# Work instructions
The required response is the number of lines in the entries that include the word "computer", with nothing added.

# Provided entries
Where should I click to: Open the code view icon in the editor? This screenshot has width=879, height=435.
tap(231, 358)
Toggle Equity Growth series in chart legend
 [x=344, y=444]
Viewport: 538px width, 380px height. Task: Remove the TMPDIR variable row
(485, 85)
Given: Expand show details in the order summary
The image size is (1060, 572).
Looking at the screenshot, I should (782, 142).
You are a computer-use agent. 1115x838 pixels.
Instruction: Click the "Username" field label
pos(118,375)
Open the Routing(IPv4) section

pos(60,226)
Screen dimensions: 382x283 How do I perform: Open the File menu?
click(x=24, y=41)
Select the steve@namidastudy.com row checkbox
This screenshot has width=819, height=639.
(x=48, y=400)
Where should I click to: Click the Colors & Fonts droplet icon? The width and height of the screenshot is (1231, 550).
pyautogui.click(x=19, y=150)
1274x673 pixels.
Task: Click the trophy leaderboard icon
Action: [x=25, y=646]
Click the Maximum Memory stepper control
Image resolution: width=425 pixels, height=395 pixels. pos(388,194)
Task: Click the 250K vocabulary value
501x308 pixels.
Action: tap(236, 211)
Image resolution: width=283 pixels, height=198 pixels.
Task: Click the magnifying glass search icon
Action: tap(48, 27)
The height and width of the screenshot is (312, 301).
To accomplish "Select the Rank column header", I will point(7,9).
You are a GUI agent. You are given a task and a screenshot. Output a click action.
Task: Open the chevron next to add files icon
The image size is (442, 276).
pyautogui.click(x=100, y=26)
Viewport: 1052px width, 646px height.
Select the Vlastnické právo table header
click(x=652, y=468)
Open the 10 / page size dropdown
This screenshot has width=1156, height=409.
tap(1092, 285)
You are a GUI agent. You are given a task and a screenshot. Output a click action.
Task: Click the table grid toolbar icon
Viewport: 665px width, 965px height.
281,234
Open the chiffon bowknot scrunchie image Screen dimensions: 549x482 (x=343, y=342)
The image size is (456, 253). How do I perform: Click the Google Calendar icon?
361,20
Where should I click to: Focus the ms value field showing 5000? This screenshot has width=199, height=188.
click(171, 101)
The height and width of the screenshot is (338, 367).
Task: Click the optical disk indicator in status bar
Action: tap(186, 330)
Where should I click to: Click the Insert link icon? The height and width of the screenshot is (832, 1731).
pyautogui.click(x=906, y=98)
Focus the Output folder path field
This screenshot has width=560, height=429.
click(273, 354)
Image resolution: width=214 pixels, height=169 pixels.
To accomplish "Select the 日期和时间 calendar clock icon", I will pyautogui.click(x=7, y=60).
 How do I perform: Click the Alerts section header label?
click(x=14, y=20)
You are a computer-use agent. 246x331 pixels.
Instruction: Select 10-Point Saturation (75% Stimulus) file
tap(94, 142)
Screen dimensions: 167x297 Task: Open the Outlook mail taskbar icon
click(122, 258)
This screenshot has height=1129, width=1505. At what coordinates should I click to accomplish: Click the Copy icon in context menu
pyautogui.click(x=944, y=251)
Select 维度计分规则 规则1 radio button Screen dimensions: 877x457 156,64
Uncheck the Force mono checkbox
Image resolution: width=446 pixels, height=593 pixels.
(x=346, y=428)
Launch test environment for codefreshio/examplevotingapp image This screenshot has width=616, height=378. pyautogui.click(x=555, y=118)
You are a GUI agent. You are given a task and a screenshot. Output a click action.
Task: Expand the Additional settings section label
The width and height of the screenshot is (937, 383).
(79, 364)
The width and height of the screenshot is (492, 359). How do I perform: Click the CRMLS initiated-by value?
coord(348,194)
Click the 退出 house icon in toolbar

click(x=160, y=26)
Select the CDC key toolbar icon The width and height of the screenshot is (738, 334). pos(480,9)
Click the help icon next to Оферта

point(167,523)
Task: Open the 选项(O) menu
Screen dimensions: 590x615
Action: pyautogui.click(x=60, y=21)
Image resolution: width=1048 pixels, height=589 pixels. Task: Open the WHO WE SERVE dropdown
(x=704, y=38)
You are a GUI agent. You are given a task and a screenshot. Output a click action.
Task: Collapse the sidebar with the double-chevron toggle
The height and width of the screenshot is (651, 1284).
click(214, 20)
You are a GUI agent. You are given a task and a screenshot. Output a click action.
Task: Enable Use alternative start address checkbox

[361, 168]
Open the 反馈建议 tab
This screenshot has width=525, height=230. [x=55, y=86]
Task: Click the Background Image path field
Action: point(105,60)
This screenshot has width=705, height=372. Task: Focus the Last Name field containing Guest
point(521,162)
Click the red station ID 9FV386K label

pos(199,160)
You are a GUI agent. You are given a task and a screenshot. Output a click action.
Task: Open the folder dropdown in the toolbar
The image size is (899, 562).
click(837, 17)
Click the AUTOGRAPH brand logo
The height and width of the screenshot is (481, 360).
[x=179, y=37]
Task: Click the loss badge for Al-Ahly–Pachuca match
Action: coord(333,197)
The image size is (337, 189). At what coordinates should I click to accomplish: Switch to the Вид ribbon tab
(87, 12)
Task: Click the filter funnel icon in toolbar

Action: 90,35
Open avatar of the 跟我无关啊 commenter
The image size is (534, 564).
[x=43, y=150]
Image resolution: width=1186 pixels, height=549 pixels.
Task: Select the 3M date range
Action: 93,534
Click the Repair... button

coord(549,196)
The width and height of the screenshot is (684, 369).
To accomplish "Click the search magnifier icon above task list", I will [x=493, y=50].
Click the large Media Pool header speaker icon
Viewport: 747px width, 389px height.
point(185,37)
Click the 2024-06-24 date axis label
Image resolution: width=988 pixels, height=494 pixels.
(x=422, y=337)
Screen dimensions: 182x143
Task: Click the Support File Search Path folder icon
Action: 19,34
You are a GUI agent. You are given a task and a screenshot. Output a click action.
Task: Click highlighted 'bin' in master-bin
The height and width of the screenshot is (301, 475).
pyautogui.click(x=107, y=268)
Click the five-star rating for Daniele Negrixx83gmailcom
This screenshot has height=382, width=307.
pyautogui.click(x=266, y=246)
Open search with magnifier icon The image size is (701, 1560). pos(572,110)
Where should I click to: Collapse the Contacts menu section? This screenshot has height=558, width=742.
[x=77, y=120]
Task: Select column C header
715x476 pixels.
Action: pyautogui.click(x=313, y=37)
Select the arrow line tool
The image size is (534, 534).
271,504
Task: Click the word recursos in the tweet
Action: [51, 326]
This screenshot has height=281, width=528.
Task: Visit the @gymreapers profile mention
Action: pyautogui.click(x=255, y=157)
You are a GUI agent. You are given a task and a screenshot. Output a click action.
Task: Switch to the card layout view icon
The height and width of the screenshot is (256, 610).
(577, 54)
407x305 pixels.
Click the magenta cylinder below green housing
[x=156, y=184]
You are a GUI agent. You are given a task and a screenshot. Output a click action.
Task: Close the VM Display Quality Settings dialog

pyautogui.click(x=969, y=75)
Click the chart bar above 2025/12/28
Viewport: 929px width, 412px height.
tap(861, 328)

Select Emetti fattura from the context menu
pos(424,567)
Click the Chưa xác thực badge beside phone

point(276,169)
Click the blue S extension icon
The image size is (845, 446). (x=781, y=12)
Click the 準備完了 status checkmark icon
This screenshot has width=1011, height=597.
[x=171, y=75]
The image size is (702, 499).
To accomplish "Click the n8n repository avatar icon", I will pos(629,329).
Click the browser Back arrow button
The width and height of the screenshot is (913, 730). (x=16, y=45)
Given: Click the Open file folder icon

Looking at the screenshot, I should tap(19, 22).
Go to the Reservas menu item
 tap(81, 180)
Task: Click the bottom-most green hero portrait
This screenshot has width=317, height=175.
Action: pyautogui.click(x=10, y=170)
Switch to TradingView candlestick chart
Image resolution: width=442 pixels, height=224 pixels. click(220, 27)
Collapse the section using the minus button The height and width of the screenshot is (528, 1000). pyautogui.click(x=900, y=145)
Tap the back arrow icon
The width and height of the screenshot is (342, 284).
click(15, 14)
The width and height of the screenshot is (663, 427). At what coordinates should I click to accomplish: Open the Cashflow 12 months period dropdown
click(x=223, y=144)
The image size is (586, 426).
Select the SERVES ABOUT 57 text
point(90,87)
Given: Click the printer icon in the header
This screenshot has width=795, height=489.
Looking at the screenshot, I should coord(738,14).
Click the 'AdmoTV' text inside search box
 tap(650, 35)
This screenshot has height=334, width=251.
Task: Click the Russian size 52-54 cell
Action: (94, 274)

# Task response
2